▶ [Directions] The reply should be the records repeated exactly, without any images.

▶ [The records]
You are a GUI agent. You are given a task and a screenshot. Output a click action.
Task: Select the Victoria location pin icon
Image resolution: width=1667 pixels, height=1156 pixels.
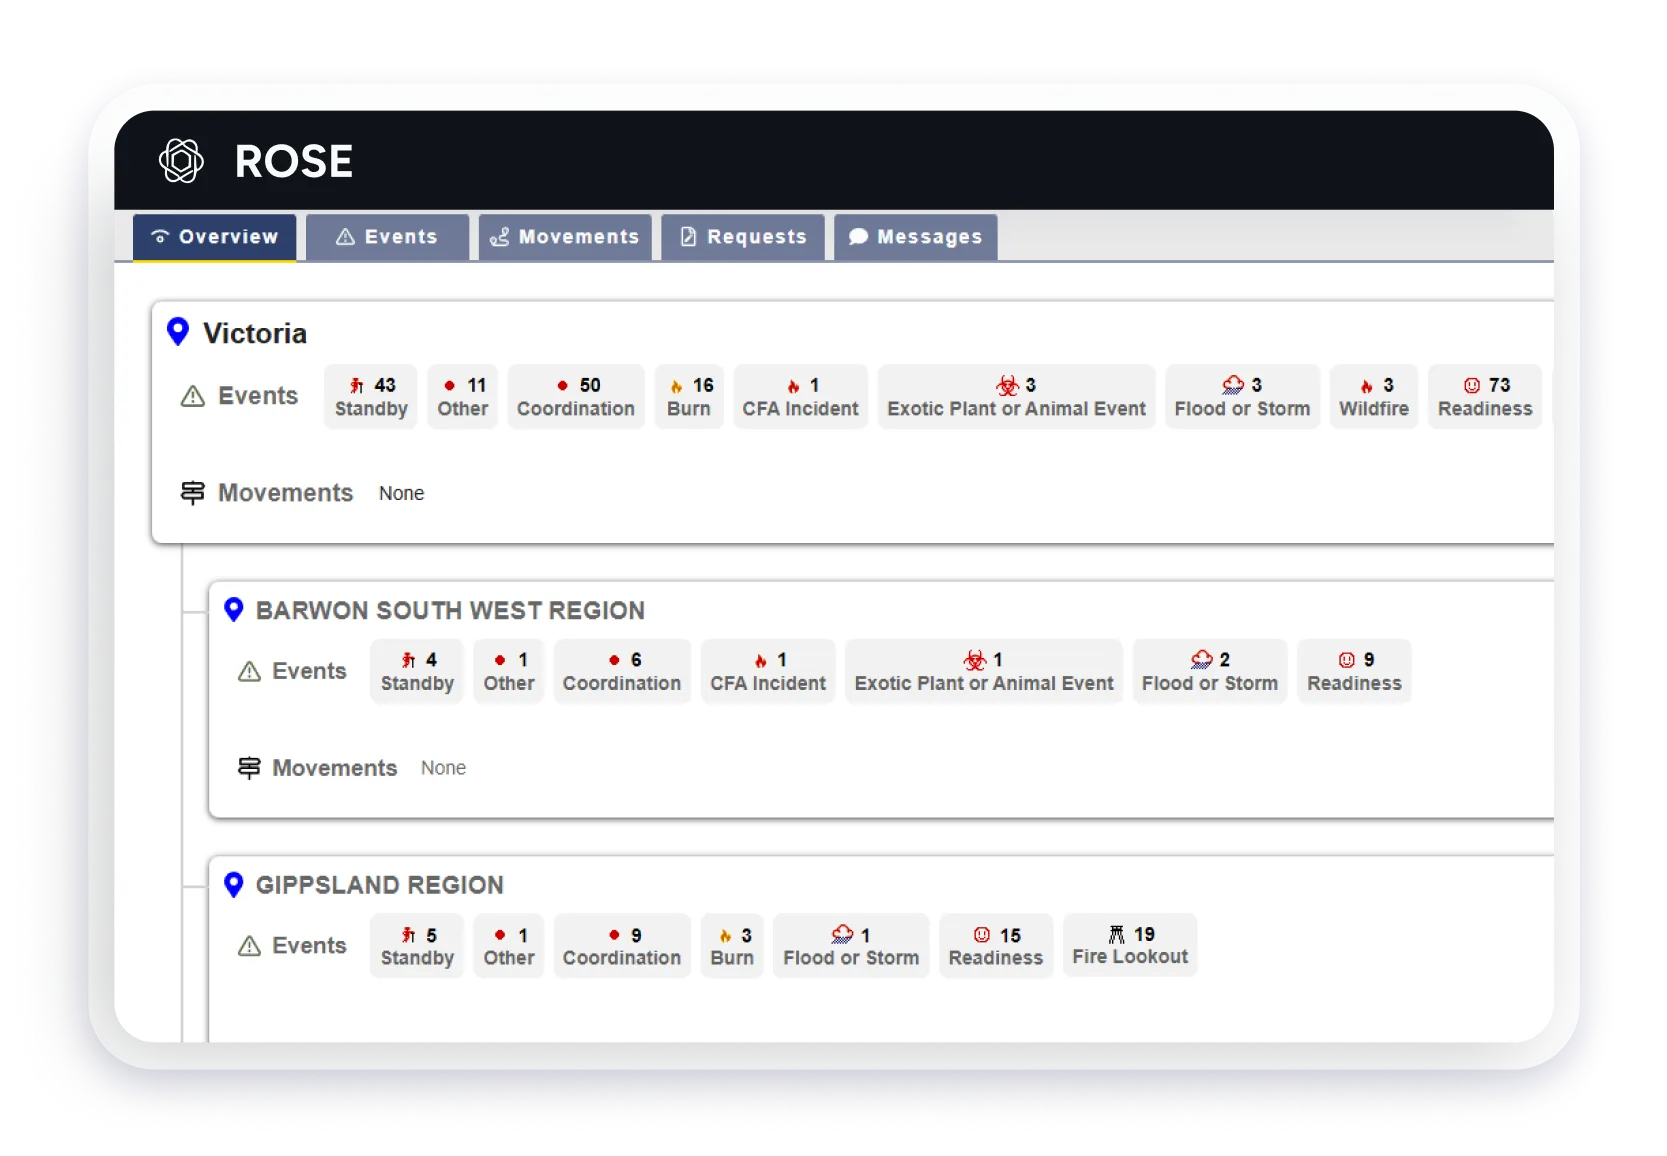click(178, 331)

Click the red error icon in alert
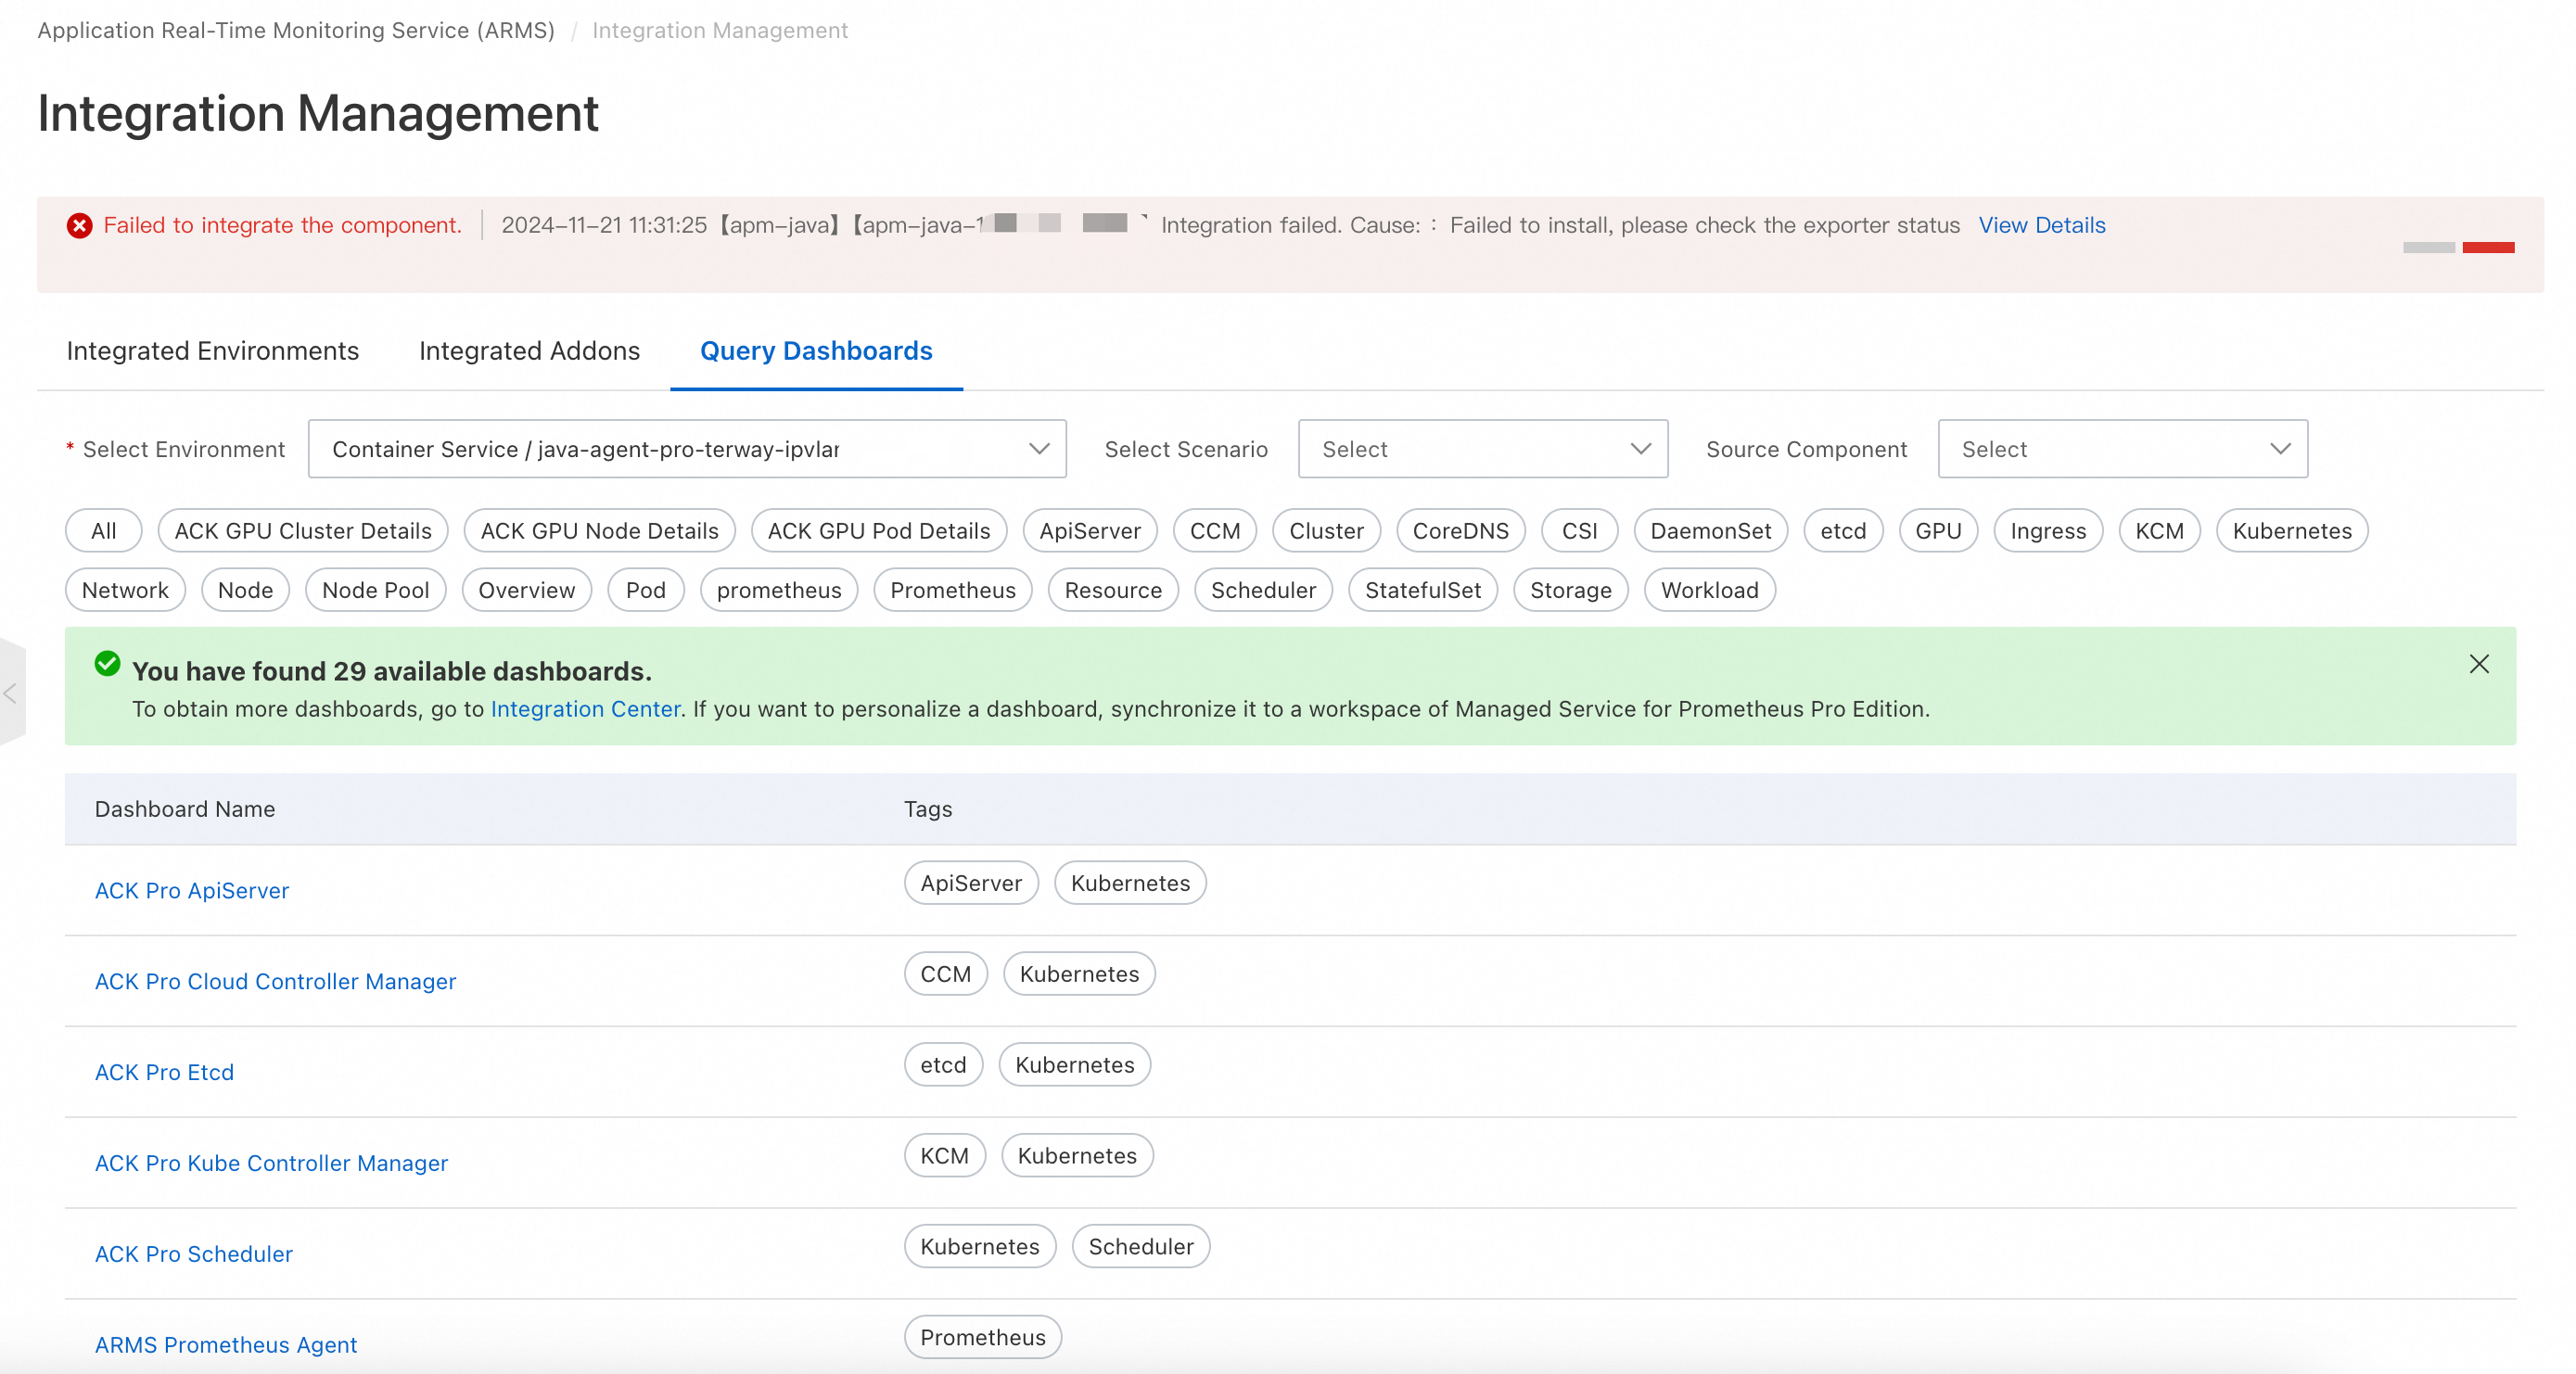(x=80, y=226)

▶ [Answer area]
You are a GUI agent. You are given a task and a screenshot. Output a click action.
Task: Select the Victoria location pin icon
Image resolution: width=1667 pixels, height=1156 pixels.
click(178, 331)

Click the red error icon in alert
(x=80, y=226)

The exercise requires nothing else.